* **What you are asked to do**
Find how many lines in this data contain the string "Toggle". Respond with only that number.

[Excerpts from a dataset]

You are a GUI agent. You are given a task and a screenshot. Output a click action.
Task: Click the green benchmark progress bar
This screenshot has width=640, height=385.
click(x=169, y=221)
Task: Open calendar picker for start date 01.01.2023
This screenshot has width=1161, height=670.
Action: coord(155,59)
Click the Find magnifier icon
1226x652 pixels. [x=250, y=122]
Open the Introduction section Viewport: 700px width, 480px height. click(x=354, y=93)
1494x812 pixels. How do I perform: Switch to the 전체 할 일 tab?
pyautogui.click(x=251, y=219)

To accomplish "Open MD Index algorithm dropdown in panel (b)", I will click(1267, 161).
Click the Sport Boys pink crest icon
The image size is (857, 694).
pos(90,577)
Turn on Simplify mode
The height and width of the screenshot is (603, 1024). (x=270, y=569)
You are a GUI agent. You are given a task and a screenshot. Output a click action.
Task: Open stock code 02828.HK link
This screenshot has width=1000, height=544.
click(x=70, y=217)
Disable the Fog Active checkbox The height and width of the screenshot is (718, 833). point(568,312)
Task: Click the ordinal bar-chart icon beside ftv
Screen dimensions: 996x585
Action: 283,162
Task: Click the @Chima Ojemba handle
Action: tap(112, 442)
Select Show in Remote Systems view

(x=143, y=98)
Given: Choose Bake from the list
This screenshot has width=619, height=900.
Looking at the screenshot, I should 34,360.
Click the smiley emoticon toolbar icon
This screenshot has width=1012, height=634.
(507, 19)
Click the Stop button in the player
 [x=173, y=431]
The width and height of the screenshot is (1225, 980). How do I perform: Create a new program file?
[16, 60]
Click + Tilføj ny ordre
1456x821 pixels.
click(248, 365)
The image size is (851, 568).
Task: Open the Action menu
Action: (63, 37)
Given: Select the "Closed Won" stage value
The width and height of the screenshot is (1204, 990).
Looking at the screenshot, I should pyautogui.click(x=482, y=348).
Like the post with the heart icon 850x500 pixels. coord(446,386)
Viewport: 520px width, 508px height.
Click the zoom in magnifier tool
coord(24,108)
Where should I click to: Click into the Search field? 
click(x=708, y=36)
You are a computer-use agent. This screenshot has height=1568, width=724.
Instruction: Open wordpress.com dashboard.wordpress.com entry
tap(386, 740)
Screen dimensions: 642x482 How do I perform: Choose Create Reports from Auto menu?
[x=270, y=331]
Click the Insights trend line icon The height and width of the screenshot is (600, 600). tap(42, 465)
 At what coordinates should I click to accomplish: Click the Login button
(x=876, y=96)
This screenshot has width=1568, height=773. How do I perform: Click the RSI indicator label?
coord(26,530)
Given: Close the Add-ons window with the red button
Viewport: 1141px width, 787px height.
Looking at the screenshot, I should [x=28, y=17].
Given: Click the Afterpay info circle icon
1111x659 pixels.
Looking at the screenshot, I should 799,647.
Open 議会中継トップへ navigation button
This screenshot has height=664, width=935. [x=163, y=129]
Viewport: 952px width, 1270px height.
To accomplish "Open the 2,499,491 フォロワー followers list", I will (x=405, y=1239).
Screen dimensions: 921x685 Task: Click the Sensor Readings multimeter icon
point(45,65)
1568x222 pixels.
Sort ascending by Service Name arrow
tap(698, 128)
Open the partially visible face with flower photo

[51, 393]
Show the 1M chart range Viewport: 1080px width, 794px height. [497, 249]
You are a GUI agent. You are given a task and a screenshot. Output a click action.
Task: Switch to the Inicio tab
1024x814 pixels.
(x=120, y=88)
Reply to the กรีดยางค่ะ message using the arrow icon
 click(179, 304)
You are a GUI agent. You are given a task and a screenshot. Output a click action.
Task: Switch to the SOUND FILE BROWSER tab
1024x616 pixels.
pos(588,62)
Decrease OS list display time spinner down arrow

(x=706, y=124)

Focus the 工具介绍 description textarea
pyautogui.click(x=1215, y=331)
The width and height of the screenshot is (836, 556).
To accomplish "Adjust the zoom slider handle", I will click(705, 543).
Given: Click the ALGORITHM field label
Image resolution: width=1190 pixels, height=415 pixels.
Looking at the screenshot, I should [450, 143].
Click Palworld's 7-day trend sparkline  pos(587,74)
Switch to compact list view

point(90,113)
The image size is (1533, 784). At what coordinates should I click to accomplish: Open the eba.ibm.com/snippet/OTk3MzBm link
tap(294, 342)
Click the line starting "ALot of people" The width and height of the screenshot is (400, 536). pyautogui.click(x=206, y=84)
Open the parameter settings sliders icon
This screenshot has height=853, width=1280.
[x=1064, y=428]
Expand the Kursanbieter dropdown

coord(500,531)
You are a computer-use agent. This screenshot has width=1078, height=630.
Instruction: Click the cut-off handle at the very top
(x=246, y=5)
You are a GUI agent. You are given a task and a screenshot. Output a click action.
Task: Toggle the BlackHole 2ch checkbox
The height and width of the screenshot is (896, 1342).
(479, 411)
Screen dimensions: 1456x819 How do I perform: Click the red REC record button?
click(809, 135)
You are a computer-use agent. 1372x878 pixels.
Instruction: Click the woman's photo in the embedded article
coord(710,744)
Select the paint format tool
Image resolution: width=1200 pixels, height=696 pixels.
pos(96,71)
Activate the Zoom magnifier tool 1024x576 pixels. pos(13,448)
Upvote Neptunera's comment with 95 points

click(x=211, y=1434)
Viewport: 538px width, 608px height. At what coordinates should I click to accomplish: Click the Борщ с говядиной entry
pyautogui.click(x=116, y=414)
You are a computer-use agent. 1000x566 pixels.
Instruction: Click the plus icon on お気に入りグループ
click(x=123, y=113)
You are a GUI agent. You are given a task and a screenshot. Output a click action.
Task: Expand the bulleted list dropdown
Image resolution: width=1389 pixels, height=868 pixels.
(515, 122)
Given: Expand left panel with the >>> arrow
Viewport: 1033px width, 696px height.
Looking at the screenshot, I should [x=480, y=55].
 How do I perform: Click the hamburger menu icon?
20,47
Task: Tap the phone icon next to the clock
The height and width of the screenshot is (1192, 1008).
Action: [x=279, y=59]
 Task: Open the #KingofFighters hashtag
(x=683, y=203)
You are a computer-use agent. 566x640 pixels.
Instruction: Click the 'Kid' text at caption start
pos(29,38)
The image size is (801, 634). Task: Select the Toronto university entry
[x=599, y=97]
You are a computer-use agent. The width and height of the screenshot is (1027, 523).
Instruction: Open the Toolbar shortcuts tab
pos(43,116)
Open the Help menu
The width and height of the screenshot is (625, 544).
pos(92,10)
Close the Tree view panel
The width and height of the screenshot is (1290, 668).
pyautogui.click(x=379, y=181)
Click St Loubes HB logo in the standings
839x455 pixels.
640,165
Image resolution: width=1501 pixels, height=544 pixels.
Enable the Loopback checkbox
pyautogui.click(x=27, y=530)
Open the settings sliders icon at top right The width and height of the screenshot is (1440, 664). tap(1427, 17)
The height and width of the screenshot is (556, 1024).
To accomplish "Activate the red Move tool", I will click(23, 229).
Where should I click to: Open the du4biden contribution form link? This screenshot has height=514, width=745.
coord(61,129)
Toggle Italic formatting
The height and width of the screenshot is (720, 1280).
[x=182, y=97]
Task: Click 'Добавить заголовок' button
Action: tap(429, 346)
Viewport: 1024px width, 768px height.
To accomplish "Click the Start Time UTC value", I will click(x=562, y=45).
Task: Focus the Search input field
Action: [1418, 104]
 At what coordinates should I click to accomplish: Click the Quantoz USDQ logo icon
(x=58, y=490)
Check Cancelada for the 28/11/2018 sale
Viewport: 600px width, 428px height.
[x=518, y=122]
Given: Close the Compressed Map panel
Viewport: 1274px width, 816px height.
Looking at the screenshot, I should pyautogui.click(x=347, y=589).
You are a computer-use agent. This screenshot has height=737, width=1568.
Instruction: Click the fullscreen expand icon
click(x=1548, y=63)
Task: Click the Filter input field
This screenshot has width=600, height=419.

* **Output of the task**
2